The Tracton man points out that changing the U21 grade to U20 means some players “may not be ready” for senior action when they leave that grade.
“There’s an integration process like a mini-development squad between your U20 grade and your senior team.
“We have a good few of last year’s U20 team and the year before’s U21 team on our panel, giving them the best opportunity to compete at senior level, because there’s a quite a gap for a 19-year- old and jumping up to senior straightaway.
“Some will come through quicker than others. Obviously you have your core squad and you have players then within that who are part of a development squad as well.
“For us as a management team it’s important when you expose players to that level (NHL) they’re as ready as we can possibly have them, that they put themselves in the best position to be competitive or to put in a performance.
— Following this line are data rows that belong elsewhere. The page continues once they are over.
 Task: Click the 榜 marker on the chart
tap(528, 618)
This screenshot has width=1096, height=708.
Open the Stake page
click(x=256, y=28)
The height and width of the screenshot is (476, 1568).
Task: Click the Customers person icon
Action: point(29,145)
That’s not simple all the time.”
Kingston acknowledged Tipperary’s success bringing through younger players last year: “When the (younger) lads were coming in, they were coming in with games wrapped up, to a degree, and it’s obviously easier to come into game when you’re way ahead.
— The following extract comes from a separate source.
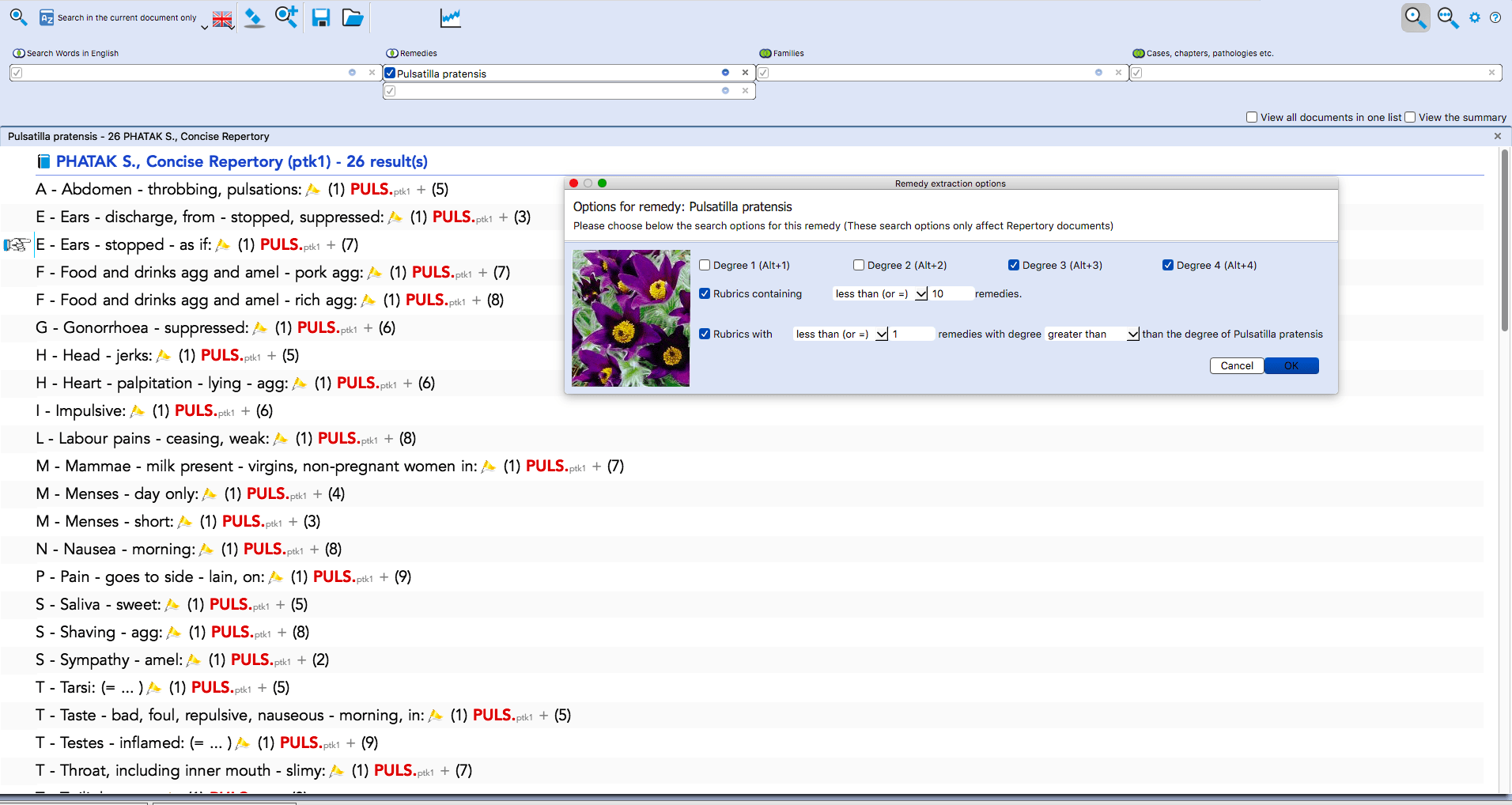
Task: Click the Pulsatilla flower photo thumbnail
Action: pos(630,318)
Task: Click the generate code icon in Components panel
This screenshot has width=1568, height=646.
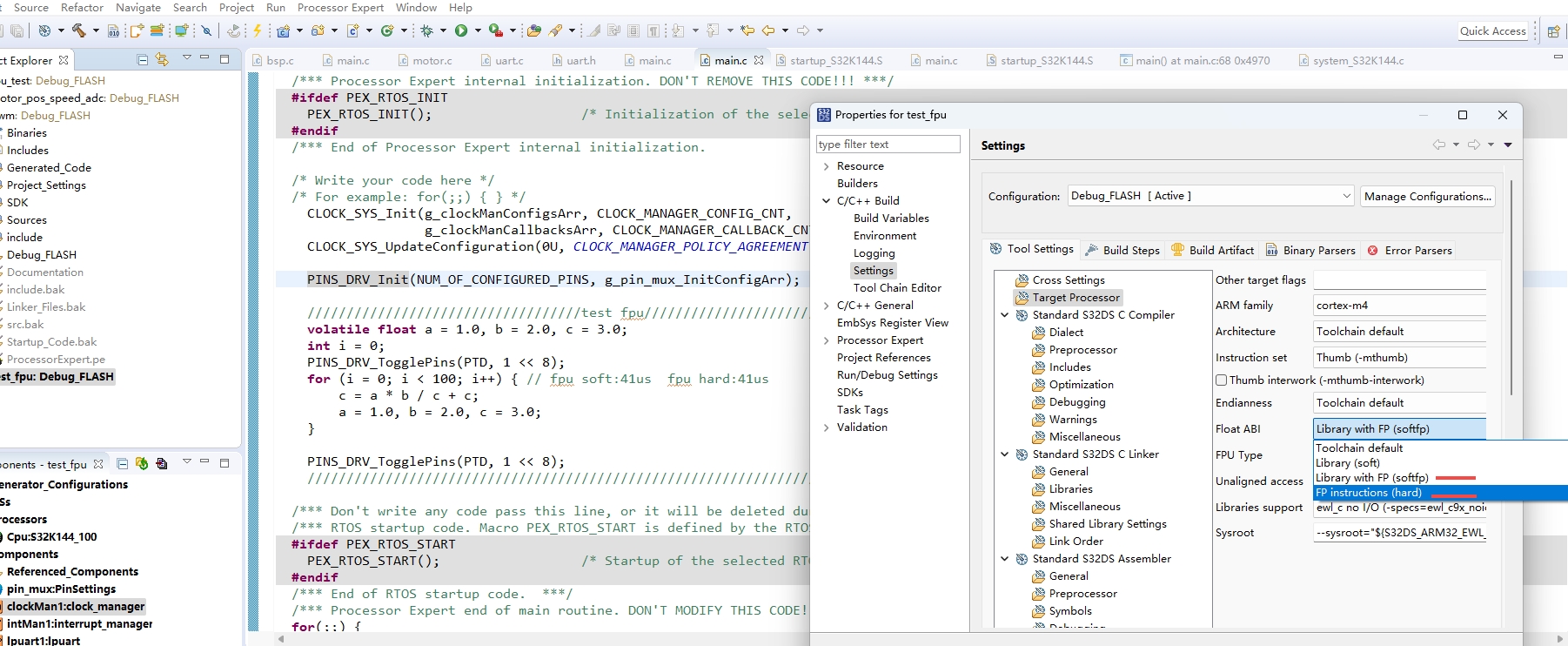Action: coord(142,463)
“They did it very successfully last year and didn’t really start any of the All-Ireland winning teams of the previous two years, U21 in 2018 and U20 in 2019; they integrated them as they went on, which is obviously an ideal scenario.
“A few years ago we threw in lads a bit younger and maybe that’s created an expectancy, that you do that all the time. It’s great when they’re mentally and physically ready for it, but if not it’s how you develop that mental and physical capacity to make sure that when you put them in they’re in the best position to express themselves.”
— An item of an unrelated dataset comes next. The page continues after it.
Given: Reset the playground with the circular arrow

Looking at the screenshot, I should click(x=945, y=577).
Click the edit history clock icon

On the other hand, younger players can have more college commitments — there are 14 Cork senior panellists with UCC alone — or, in the case of Declan Dalton, a long club season.
“You’d sit down with fellas who’ve had a long season like that. The same with Darragh Fitzgibbon when Charleville made the intermediate final last year — the senior intercounty scene went to August, the U20s made the All-Ireland final... so that was a full year without any break and that was challenging for young lads.
“On the other hand, they love hurling and they love playing games — maybe more so than training — so it’s the balance between protecting the loading of the lads as they develop while letting them express themselves and enjoy it at the same time.
“The down side is a lot of their loading is in the winter months, in tough conditions with a lot of games. The fixture list is a challenge, but look, it’s a challenge for all of us.”
Cork begin their league campaign Saturday away to Waterford having fallen away disappointingly to Limerick in the Munster SHL final.
“It served us well up to half-time in the league final,” said Kingston of the provincial competition.
“It gave us a chance to get some game time into some players who went out of the club championship in July, early August, and it also gave us a chance to look at some of those lads the from the U20s and give them some game time at senior level, to give them some experiences at that level
“At half-time against Limerick we were fairly competitive but irrespective of what personnel were on the pitch that night you couldn’t say anything but we were extremely disappointed with the second half performance.
“At the end of the day we still had 15 Cork hurlers on the pitch and we’d have expected a better reaction than what we got in the second half.
“Our performance was not at a level you would expect.” Achieving a higher level of consistency is something Cork are looking for in the NHL, he added.
“It might be perceived as a secondary competition but I think it’s important for us. The way we’ll be looking at it it would be yes, we’ll utilise it as best we can to give as many players on our panel as much game time as we can, to prepare us as a group for the challenges ahead in a few months’ time.
“But also I think it’s very important that we’re consistent in our performances throughout the league.
“That’s something I would be looking for from us as a group, from the players and from us as a management group, that we are consistent irrespective of the result.
“Let the result take care of itself, it’s important we start building a consistency in terms of our performances. That’s something that this team has been criticised for over the last while and that’s the number one objective in the league.”
Does the lack of titles in Cork create pressure for the players?
“It probably doesn’t for the players themselves,” said Kingston.
“It probably causes more pressure from the media and the supporters in general, but I think the current players have got used to dealing with that.
“While we haven’t had a national title at senior level you have to admit as well that we’ve been quite competitive for the last number of years. We played in an All-Ireland U17 final and won, U18 and lost, we lost an U21 final... it’s disappointing to lose those but it’s still good to be getting there, to be challenging.
“At senior level 2013 is the only time we’ve been there (final) since winning in 2005, which isn’t an ideal scenario, but I don’t want to be talking about All-Irelands.
“We’re starting fresh. We’re at a base, as people saw in Limerick, with a huge amount of work to do.”